Reinforcement learning enhances AI in cybersecurity

AI algorithms and machine learning efficiently handle large volumes of data swiftly, aiding network defenders in sifting through numerous alerts to differentiate potential threats from false positives. Reinforcement learning plays a crucial role in the benefits AI offers to cybersecurity, mimicking human learning through experience and trial and error.

Reinforcement learning diverges from supervised learning by concentrating on agents learning from their own actions and feedback within a given environment. This concept revolves around maximizing learning capabilities over time by utilizing rewards and punishments, thereby enhancing future decision-making.

Application of Reinforcement Learning: The escalation of alert fatigue among Security Operations Center (SOC) analysts has emerged as a significant concern for Chief Information Security Officers, given the risk of burnout and high turnover rates. Solutions capable of filtering alert noise, enabling analysts to prioritize genuine threats, can save organizations valuable time and resources.

AI technologies play a pivotal role in combating large-scale social engineering, phishing, and spam campaigns by preemptively understanding and identifying attack kill chains. Given resource constraints, reinforcement learning proves advantageous in identifying sophisticated dynamic attacks by analyzing patterns from past failed and successful attempts.

Expanding beyond detection, reinforcement learning holds promise in predictive cybersecurity, leveraging past experiences and patterns to anticipate future threats. This proactive approach enhances cybersecurity by optimizing resource allocation, coordinating with existing systems, and deploying countermeasures effectively.

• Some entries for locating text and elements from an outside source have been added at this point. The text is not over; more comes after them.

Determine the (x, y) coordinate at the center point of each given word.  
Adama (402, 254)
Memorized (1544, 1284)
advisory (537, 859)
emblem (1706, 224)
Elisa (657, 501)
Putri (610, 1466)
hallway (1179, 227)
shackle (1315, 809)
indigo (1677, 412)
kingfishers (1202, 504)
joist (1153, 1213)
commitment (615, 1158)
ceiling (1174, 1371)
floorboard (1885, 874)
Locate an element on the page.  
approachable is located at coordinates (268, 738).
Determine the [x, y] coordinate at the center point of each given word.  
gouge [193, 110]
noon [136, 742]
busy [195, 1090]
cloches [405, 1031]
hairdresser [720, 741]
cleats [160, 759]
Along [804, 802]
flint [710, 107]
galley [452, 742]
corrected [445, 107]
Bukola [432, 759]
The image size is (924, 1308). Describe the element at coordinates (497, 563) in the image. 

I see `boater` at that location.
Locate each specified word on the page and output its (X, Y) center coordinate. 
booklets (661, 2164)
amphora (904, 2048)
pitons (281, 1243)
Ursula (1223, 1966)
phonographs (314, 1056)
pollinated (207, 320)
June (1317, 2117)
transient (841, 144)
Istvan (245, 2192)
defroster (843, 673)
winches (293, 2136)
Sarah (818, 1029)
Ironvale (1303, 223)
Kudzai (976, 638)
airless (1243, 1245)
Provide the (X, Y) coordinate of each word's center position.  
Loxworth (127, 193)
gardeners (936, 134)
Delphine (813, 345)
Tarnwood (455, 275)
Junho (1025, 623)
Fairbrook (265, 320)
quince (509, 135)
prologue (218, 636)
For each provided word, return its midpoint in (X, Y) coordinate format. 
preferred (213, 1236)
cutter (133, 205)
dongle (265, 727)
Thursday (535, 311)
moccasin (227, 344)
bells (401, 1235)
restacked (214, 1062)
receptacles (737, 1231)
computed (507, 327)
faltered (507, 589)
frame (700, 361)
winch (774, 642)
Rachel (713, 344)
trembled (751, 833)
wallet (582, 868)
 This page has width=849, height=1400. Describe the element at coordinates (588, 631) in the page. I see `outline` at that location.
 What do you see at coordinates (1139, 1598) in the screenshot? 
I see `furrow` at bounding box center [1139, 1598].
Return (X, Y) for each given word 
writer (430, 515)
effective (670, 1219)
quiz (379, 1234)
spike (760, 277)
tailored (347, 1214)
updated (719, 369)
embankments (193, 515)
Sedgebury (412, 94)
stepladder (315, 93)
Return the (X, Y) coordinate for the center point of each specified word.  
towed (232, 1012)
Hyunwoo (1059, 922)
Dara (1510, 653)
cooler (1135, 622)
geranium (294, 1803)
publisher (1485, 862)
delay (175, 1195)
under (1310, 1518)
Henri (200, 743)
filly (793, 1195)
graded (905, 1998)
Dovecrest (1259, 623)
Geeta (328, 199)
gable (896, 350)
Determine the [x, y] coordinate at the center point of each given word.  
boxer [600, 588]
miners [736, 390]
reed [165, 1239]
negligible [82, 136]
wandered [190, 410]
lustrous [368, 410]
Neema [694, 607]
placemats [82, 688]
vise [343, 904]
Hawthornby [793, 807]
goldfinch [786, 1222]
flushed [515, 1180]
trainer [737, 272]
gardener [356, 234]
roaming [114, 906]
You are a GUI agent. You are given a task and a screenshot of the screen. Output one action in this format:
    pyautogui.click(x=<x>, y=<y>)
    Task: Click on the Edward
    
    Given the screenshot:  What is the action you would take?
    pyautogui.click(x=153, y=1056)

Challenges of Reinforcement Learning: The proliferation of networked devices poses a challenge for reinforcement learning in cybersecurity, compounded by remote work and personal device usage. Nonetheless, integrating reinforcement learning with the zero-trust approach can fortify IT security.

Access to adequate data presents another obstacle, particularly during the initial stages when limited data availability may distort learning cycles or prompt flawed defensive actions. Adversaries may exploit these limitations by manipulating data to deceive learning algorithms, emphasizing the need for careful integration of reinforcement learning in cybersecurity technologies.